• **TASK PROMPT**:
Word for word, please copy the line containing "Image resolution: width=600" and all lines after it in the entries below, and only those, leaving every picture out.

• **PROVIDED RECORDS**:
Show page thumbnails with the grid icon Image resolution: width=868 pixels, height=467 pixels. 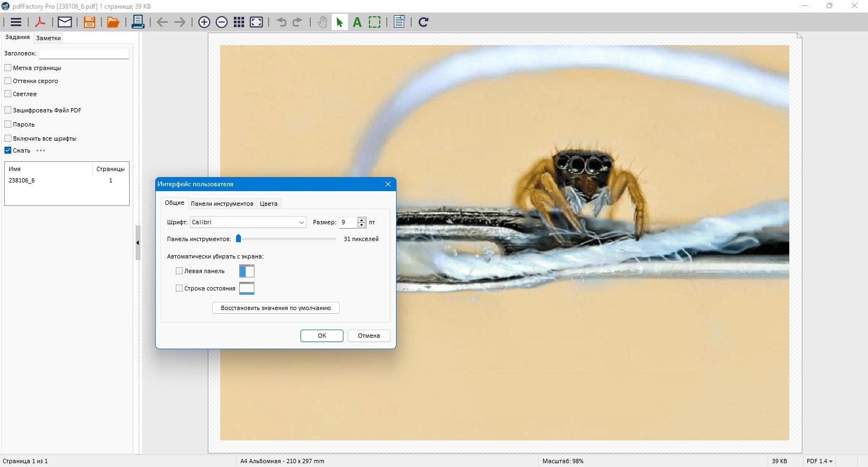click(239, 22)
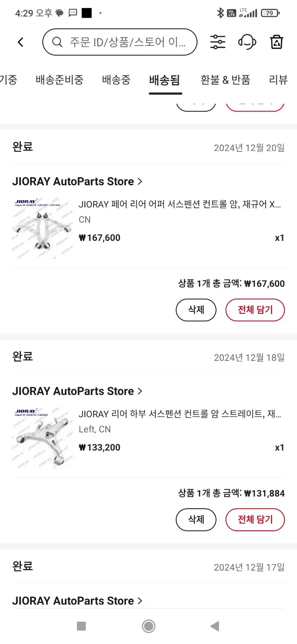Screen dimensions: 297x644
Task: Open the trash recycle bin icon
Action: click(276, 42)
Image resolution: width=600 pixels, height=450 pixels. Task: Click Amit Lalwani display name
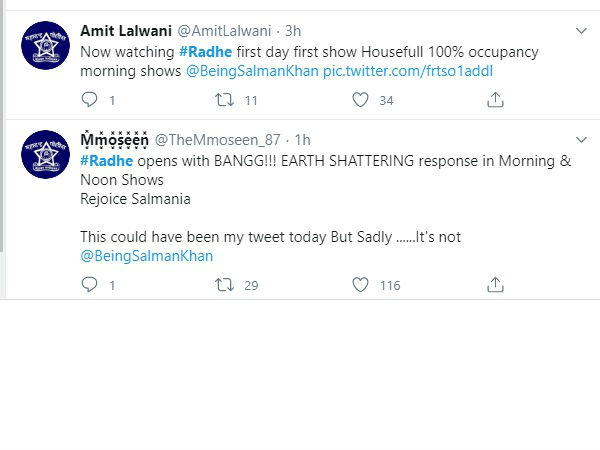[x=126, y=31]
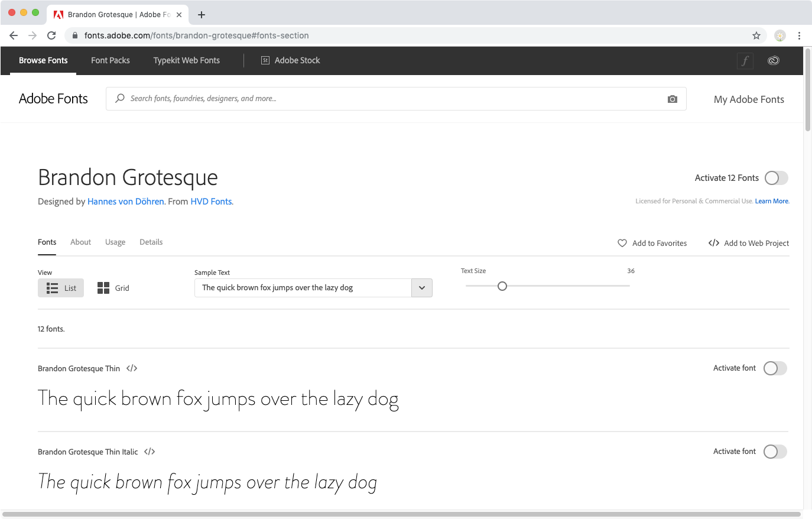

• **ANSWER TO THIS EXERCISE**:
Image resolution: width=600 pixels, height=450 pixels. Task: Click Amit Lalwani display name
[x=126, y=31]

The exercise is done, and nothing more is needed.